> _Görev ayrıntıları_: Aşağıdaki Banarlı metnine göre şu ifadelerin her biri için evet ya da hayır yazın ve kararı belirleyen sözleri metinden harfi harfine aktarın: 1. Banarlı, İstanbul’un Fatih semtinde doğmuştur. 2. Banarlı, baba tarafından İstanbulludur. 3. Banarlı yirmiden fazla tiyatro metni yazmıştır.

M. NİHAT MALKOÇ
Edebiyat tarihçisi,
yazar, şair ve edebiyat öğretmeni:
Nihad Sami Banarlı
Edebiyatımıza birbirinden kıymetli eserler sunan Banarlı,
edebiyat tarihçisi, yazar, şair ve edebiyat öğretmeni vasıflarını
kendisinde topluyordu. Her yönüyle çok marifetli bir insandı. O, 1907 senesinde
İstanbul’un emsalsiz hayatını, geleneklerini, değerlerini en iyi yaşayan ve
yaşatan semtlerinden biri olan Fatih’te doğmuştu. Aslında baba tarafından
Trabzonludurlar. Zira o, Trabzon mebusu, şair Emin Hilmi’nin torunu, vali şair
İlyas Sami’nin oğludur. Anne ve babasının mezarları Banarlı kasabasında
bulunduğu için, soyadı kanununun çıkmasından sonra “Somyarkın” olarak aldığı
soyadını daha sonra Banarlı olarak değiştirmiştir. Bu durum onun anne –babasına
düşkünlüğünü ortaya koymaya yeter sanırım.
Banarlı, ilk eğitimini Fatih Sultan Vakıf Mektebi’nde, orta
eğitimini, Gelenbevi ve Mercan İdadîsi’nde, lise eğitimini Vefa Sultanisi’nde
yapmış, son olarak da İstiklal Lisesi’nden diploma almıştır. İstanbul
Üniversitesi Edebiyat Fakültesi’ni bitirerek öğretmenlik hayatına başlamıştır.
Kabataş ve Galatasaray gibi büyük okullarda edebiyat öğretmenliği vazifelerinde
bulunmuştur. Ardından Eğitim Enstitüsü’nde, Yüksek Öğretmen Okulu’nda
öğretmenlik ve idarecilik yapmıştır. Bunların yanında bugünkü anlamda birçok
sivil toplum kuruluşunda, dernek ve vakıflarda gönüllü çalışmalar yapmış, Türk
kültürüne ve edebiyatına hizmet etmiştir. Kültürümüzün yitik hazinelerini gün
yüzüne çıkarmıştır.
Banarlı, edebiyatın
hemen her alanında kalem oynatmış velûd bir kalemdir
Bizler Nihad Sami’yi daha çok
edebiyat tarihi ve Türk düşüncesi üzerine yazdığı yazılarıyla tanır, biliriz.
Oysa o, duygu ürünü eserler de ortaya koymuştur. Bunların başında tiyatro
türünde yazdıkları gelir. O, iyi veya kötü 10’a yakın tiyatro metni yazmıştır.
Tiyatro oyunlarında Türk kültürünün temel dinamiklerini gençliğe aktarmayı amaç
edinmiştir. Çoğu insan, Banarlı’nın bu özelliğini bilmez. Bunun yanında
şiirler, hikâyeler ve bir de roman kaleme almıştır. Fakat bu türlerde
yazdıkları yeni bir tarz oluşturma gayretiyle kaleme alınmamıştır. İçindeki
duygu sağanağını kitlelerle paylaşmak istemiştir.

[Kelime ve öğe konum verileri]
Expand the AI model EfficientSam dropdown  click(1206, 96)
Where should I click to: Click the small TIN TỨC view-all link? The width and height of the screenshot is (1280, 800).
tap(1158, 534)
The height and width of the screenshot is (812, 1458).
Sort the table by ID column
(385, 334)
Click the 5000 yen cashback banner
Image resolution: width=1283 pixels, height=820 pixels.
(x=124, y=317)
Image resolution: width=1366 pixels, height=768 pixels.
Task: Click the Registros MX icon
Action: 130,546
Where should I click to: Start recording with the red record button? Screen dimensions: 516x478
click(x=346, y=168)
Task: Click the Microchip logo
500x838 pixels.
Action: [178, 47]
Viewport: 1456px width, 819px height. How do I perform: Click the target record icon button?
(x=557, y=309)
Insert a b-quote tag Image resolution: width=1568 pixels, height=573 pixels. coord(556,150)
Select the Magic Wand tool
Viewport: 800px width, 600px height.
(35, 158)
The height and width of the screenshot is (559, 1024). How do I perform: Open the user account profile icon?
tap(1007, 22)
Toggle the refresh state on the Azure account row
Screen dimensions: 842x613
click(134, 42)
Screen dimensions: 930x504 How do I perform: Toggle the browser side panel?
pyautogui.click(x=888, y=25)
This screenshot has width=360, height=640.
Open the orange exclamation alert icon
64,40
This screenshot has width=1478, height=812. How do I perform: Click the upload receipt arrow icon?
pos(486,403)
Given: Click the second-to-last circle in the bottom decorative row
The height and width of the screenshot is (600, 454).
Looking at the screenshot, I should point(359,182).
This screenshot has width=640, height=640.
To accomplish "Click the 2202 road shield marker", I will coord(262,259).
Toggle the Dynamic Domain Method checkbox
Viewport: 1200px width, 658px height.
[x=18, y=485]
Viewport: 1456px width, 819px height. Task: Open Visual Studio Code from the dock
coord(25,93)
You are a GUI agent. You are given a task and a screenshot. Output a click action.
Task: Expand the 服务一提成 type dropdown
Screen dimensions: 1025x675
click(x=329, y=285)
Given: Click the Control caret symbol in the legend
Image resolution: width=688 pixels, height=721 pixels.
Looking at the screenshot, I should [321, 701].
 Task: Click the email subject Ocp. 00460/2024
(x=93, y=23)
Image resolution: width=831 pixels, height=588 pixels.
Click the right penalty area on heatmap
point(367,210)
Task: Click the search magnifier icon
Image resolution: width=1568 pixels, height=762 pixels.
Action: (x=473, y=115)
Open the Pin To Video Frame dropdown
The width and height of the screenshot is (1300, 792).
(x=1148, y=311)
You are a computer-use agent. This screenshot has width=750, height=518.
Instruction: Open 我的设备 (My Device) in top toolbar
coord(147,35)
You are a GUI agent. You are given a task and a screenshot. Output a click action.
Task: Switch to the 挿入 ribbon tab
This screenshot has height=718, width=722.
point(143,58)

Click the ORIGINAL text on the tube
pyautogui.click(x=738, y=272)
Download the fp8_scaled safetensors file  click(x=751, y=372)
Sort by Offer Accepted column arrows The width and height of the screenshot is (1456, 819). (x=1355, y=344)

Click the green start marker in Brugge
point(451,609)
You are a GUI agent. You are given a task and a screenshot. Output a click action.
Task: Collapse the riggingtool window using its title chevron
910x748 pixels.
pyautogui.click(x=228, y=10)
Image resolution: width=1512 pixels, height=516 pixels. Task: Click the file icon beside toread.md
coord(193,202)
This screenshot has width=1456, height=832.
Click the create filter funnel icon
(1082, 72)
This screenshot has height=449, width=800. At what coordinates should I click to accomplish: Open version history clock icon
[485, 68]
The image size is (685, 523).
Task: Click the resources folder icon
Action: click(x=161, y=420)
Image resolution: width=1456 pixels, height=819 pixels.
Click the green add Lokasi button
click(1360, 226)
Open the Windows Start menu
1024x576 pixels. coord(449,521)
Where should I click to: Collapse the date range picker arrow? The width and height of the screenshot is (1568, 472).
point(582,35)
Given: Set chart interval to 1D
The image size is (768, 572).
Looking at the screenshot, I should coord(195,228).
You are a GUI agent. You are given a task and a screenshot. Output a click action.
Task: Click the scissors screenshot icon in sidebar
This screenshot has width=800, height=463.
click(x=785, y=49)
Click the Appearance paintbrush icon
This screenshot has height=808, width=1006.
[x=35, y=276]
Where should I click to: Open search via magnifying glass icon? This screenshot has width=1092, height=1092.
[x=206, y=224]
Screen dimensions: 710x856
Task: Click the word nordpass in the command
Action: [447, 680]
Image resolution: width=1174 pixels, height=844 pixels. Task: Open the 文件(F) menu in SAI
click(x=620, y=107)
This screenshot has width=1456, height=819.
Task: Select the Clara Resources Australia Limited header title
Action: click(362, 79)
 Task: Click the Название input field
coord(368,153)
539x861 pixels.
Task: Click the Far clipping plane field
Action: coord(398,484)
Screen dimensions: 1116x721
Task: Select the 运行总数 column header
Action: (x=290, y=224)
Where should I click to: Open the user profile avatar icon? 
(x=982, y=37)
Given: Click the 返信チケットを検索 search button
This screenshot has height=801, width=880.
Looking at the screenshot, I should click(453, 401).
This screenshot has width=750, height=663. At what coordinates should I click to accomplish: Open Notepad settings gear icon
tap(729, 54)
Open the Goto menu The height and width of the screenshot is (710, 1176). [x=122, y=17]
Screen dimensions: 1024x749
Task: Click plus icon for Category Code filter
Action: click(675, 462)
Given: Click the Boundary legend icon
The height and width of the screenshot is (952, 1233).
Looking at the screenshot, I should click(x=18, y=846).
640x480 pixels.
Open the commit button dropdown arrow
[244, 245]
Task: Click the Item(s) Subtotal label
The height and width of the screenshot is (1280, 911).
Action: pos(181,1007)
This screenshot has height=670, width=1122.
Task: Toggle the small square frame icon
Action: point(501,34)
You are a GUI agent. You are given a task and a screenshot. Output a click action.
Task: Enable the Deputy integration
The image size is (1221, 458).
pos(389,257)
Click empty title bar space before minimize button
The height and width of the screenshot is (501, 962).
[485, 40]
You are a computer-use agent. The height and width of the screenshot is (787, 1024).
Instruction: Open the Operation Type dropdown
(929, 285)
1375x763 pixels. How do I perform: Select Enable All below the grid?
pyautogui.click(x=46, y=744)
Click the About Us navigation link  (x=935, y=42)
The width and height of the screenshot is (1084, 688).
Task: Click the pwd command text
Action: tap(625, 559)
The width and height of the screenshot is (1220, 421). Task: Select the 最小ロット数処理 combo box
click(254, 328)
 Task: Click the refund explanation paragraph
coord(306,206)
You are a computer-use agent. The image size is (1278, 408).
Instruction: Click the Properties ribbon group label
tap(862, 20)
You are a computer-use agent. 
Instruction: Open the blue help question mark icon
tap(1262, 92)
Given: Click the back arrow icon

> _Nihai sonuç_:
1. Evet: "O, 1907 senesinde İstanbul’un emsalsiz hayatını, geleneklerini, değerlerini en iyi yaşayan ve yaşatan semtlerinden biri olan Fatih’te doğmuştu."
2. Hayır: "Aslında baba tarafından Trabzonludurlar."
3. Hayır: "O, iyi veya kötü 10’a yakın tiyatro metni yazmıştır."